> TAREFA:
Segundo o trecho abaixo sobre Methê e Komos, por que a palavra Methê não mostra que a Bíblia proíbe beber álcool? Responda em até três frases.

> TRECHO:

Methê e Komos – Respectivamente significam bebedeiras e orgias. Muitos hoje desejam interpretar que a Bíblia proíbe o consumo de bebidas alcoólicas utilizando este texto de Gálatas entre outros. Porém, Methê representa um estado de embriaguez causado pelo abuso do álcool. O indivíduo cheio de Methê é aquele que extrapola o limite do prazer e causa vergonha não só para ele mesmo, como também para a comunidade em que vive. O vinho era uma bebida universal no mundo antigo. Tanto Jesus como os apóstolos bebiam vinho e o consumiam nas celebrações de Ceia. Paulo sugere a Timóteo que tome vinho para combater enfermidades do estômago (1Tm 5:23). Methê é o pecado do excesso do vinho, que gera outros problemas além de simples bebedeira, como violência, morte, divisão, ofensas, prostituição, e vários outros males que lhe acompanham.
A lógica e que após condenar a bebedeira, Paulo também venha proibir Komos, ou seja, as orgias. Apesar de no grego secular ela ter significado de festa, comemoração; nos tempos de Paulo ela era mais comum para celebrações, inclusive cerimônias religiosas onde era praticada a glutonaria, a bebedeira e a prostituição, tudo em homenagem aos deuses. As orgias dedicadas a Dionísio (grego) e a Baco (romanos) eram conhecidas de Paulo e seus contemporâneos. Muitas vezes as orgias também implicavam em sacrifícios humanos ofertados aos deuses e outros ritos estranhos e secretos.

Registros de localização de palavras e elementos
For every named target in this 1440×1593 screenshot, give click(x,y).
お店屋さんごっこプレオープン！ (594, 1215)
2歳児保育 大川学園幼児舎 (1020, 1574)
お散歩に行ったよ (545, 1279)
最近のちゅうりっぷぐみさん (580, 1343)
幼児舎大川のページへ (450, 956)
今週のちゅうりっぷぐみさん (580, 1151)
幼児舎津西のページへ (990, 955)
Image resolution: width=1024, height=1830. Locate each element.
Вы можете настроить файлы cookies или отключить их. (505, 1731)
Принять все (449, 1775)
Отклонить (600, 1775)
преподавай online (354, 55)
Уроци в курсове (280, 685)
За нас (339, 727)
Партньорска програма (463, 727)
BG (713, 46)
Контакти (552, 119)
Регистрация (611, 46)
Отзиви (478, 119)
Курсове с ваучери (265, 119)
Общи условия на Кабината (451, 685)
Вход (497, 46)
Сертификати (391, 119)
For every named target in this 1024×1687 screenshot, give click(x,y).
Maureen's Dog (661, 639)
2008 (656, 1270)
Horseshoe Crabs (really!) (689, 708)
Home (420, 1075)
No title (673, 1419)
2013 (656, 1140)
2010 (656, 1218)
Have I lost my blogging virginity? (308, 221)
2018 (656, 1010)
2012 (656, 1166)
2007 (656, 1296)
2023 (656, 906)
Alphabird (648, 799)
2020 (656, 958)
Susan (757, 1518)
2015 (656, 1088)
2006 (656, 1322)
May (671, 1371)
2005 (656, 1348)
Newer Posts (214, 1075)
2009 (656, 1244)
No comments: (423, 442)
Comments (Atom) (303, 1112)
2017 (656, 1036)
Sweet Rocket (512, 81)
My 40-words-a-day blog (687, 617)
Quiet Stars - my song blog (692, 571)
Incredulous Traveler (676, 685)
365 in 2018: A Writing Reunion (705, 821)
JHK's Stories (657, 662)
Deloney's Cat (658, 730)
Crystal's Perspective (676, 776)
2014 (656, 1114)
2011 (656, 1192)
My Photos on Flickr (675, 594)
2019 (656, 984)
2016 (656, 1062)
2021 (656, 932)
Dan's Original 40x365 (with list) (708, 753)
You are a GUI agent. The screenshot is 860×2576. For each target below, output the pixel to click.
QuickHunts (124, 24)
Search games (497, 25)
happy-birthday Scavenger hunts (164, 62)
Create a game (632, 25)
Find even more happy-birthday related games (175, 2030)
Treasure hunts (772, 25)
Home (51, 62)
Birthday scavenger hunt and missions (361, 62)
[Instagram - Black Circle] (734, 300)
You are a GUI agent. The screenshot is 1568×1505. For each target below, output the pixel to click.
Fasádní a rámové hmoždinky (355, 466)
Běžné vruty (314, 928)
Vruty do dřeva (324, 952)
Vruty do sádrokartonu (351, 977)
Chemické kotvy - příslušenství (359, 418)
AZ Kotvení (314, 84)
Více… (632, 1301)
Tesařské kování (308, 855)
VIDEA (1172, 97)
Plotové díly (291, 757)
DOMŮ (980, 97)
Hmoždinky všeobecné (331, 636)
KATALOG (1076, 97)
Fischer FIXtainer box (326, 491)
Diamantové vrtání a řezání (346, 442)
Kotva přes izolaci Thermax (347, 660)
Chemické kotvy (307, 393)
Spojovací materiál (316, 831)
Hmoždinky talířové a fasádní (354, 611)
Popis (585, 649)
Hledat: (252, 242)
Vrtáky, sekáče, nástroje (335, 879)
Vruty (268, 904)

> RESPOSTA CERTA:
Methê não quer dizer simplesmente beber. Quer dizer o estado de embriaguez causado pelo abuso do álcool, quando a pessoa passa do limite e envergonha a si mesma e a comunidade. O trecho também lembra que o vinho era bebida comum no mundo antigo, que Jesus e os apóstolos bebiam vinho, inclusive na Ceia, e que Paulo sugeriu a Timóteo tomar vinho para males do estômago.